_DATA FOR THIS TASK_.
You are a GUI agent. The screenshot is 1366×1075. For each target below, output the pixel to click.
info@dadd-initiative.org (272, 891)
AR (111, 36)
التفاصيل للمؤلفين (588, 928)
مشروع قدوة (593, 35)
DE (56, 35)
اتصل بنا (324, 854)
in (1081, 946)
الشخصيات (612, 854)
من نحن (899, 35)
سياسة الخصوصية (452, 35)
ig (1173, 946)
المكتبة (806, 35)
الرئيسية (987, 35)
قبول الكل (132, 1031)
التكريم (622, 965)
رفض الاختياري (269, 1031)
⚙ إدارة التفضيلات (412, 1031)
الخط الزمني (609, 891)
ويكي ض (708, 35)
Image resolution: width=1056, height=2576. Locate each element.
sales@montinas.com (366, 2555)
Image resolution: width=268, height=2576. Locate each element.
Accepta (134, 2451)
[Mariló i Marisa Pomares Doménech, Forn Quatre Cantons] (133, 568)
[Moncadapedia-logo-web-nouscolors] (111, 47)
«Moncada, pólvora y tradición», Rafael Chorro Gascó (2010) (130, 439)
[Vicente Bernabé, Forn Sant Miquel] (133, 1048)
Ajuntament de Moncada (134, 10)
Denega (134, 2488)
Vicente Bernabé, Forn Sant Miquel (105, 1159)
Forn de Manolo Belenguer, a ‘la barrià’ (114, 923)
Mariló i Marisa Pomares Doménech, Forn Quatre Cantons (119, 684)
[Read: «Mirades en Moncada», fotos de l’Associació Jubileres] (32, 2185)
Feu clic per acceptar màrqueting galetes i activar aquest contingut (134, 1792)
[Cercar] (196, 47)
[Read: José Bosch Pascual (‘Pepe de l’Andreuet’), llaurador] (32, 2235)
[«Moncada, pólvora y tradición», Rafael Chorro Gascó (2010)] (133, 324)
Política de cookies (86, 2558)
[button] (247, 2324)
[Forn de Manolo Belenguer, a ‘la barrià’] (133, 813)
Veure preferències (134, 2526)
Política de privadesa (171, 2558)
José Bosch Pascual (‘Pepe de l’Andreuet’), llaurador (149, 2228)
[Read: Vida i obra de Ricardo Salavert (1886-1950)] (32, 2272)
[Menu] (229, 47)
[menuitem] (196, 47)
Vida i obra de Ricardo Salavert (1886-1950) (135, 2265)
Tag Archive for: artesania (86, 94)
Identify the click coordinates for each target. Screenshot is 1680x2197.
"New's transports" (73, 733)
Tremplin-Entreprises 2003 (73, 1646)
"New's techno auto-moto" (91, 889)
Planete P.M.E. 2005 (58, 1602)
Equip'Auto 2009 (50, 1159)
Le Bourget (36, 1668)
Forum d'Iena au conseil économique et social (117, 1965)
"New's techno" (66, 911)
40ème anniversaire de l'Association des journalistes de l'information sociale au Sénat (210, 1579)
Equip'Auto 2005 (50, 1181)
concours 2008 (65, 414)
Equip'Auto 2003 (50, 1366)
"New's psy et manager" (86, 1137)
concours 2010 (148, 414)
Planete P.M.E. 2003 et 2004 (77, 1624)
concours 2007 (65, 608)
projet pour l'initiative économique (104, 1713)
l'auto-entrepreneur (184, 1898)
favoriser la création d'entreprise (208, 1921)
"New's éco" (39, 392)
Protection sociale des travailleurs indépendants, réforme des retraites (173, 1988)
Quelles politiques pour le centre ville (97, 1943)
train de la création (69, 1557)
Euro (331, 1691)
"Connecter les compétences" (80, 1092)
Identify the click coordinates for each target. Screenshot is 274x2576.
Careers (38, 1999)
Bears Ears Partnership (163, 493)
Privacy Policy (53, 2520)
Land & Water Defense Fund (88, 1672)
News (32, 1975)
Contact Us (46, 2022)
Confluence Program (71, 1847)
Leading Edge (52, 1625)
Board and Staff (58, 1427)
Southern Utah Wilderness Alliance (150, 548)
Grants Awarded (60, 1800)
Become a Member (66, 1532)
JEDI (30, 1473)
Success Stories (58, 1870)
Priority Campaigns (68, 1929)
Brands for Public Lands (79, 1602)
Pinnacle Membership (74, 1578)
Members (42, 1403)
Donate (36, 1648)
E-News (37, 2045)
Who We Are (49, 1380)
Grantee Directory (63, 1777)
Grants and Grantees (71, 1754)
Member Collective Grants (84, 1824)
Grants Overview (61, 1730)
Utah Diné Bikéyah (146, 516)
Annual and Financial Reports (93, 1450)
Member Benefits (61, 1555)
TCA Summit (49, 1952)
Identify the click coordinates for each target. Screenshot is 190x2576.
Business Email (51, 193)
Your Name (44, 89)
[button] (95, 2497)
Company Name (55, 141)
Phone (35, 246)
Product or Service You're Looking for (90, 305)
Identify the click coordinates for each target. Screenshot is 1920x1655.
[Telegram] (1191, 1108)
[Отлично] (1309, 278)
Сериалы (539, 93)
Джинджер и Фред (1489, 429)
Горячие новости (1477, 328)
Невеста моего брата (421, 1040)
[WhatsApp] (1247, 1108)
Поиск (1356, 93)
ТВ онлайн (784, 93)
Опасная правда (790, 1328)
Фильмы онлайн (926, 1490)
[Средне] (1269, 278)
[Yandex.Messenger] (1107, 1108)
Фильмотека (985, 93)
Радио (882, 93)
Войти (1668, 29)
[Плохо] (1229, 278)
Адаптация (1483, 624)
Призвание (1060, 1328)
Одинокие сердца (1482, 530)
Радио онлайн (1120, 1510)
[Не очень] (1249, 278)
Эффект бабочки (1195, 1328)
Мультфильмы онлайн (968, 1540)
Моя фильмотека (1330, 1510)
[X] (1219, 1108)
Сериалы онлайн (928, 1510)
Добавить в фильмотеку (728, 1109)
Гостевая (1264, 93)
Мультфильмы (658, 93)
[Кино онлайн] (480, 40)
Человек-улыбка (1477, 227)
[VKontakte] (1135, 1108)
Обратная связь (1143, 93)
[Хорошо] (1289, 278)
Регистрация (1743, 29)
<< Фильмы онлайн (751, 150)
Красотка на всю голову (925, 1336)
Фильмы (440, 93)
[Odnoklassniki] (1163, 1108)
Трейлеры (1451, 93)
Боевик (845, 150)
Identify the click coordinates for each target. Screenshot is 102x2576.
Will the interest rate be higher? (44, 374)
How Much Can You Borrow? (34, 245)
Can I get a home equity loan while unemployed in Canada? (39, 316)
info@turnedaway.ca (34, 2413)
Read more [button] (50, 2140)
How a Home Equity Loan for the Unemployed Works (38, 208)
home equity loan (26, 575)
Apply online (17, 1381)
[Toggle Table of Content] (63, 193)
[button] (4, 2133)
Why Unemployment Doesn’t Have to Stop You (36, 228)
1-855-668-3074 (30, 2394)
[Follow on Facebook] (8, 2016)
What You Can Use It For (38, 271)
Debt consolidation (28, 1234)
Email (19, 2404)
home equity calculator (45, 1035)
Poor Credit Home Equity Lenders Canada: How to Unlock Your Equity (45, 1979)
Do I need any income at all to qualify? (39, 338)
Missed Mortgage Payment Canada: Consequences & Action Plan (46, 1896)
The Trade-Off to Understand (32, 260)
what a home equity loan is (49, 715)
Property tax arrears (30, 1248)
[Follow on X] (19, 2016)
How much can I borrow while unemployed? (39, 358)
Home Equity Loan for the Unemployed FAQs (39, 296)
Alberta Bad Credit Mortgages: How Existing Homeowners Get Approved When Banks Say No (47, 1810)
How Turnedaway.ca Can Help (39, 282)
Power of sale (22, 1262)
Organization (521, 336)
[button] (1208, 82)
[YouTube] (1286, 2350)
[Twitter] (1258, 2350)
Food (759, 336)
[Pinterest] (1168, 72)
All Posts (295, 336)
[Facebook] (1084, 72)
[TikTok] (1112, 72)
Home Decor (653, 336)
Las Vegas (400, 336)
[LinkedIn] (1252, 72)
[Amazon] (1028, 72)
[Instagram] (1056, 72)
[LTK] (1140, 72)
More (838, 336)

_WORK TO BE COMPLETED_. Wherever the word "pólvora" shows up in the material, copy the line it is on.

_WRITTEN RESPONSE_.
«Moncada, pólvora y tradición», Rafael Chorro Gascó (2010) (130, 439)
[«Moncada, pólvora y tradición», Rafael Chorro Gascó (2010)] (133, 324)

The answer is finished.